I'm just not sure how to transform this into a multi-hot encoded feature in tensorflow. I'm trying to get something similar to MultiLabelBinarizer in sklearn ideally.
I think this is sort of related but not quite what i need.
So say i have data like:
id,post_tag
1,[oscars,brad-pitt,awards]
2,[oscars,film,reviews]
3,[matt-damon,bourne]
I want to featurize it, as part of preprocessing within tensorflow, as:
id,post_tag_oscars,post_tag_brad_pitt,post_tag_awards,post_tag_film,post_tag_reviews,post_tag_matt_damon,post_tag_bourne
1,1,1,1,0,0,0,0
2,1,0,0,1,1,0,0
3,0,0,0,0,0,1,1
Update
If i have post_tag_list be a string like "oscars,brad-pitt,awards" in the input csv.
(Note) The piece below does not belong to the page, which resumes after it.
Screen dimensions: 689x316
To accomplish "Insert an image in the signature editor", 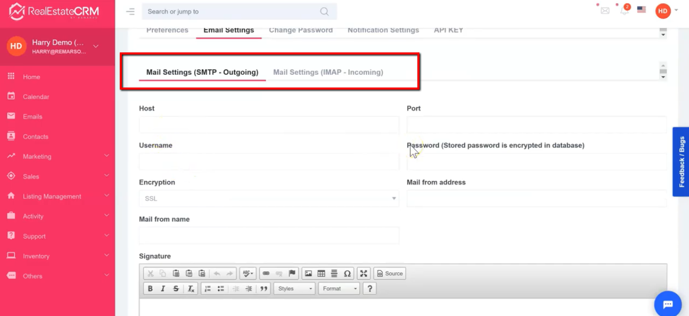I will coord(308,273).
And if i try then do:
INPUT_COLUMNS = [
...
tf.contrib.lookup.HashTable(tf.contrib.lookup.KeyValueTensorInitializer('post_tag_list',
tf.range(0, 10, dtype=tf.int64),
tf.string, tf.int64),
default_value=10, name='post_tag_list'),
...]
I get this error:
Traceback (most recent call last):
File "/usr/lib/python2.7/runpy.py", line 174, in _run_module_as_main
"__main__", fname, loader, pkg_name)
File "/usr/lib/python2.7/runpy.py", line 72, in _run_code
exec code in run_globals
File "/home/andrew_maguire/localDev/codeBase/pmc-analytical-data-mart/clickmodel/trainer/task.py", line 4, in <module>
import model
File "trainer/model.py", line 49, in <module>
default_value=10, name='post_tag_list'),
File "/usr/local/lib/python2.7/dist-packages/tensorflow/python/ops/lookup_ops.py", line 276, in __init__
super(HashTable, self).__init__(table_ref, default_value, initializer)
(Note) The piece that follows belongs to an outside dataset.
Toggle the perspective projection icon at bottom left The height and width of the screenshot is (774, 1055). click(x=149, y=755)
File "/usr/local/lib/python2.7/dist-packages/tensorflow/python/ops/lookup_ops.py", line 162, in __init__
self._init = initializer.initialize(self)
File "/usr/local/lib/python2.7/dist-packages/tensorflow/python/ops/lookup_ops.py", line 348, in initialize
table.table_ref, self._keys, self._values, name=scope)
File "/usr/local/lib/python2.7/dist-packages/tensorflow/python/ops/gen_lookup_ops.py", line 205, in _initialize_table_v2
values=values, name=name)
File "/usr/local/lib/python2.7/dist-packages/tensorflow/python/framework/op_def_library.py", line 767, in apply_op
op_def=op_def)
File "/usr/local/lib/python2.7/dist-packages/tensorflow/python/framework/ops.py", line 2632, in create_op
set_shapes_for_outputs(ret)
File "/usr/local/lib/python2.7/dist-packages/tensorflow/python/framework/ops.py", line 1911, in set_shapes_for_outputs
shapes = shape_func(op)
File "/usr/local/lib/python2.7/dist-packages/tensorflow/python/framework/ops.py", line 1861, in call_with_requiring
return call_cpp_shape_fn(op, require_shape_fn=True)
File "/usr/local/lib/python2.7/dist-packages/tensorflow/python/framework/common_shapes.py", line 595, in call_cpp_shape_fn
require_shape_fn)
File "/usr/local/lib/python2.7/dist-packages/tensorflow/python/framework/common_shapes.py", line 659, in _call_cpp_shape_fn_impl
raise ValueError(err.message)
ValueError: Shape must be rank 1 but is rank 0 for 'key_value_init' (op: 'InitializeTableV2') with input shapes: [], [], [10].
If i was to pad each post_tag_list to be like "oscars,brad-pitt,awards,OTHER,OTHER,OTHER,OTHER,OTHER,OTHER,OTHER" so it's always 10 long. Would that be a potential solution here.
Or do i need to in some way know the size of all post tags i might ever be passing in here (kinda ill defined as new ones created all the time).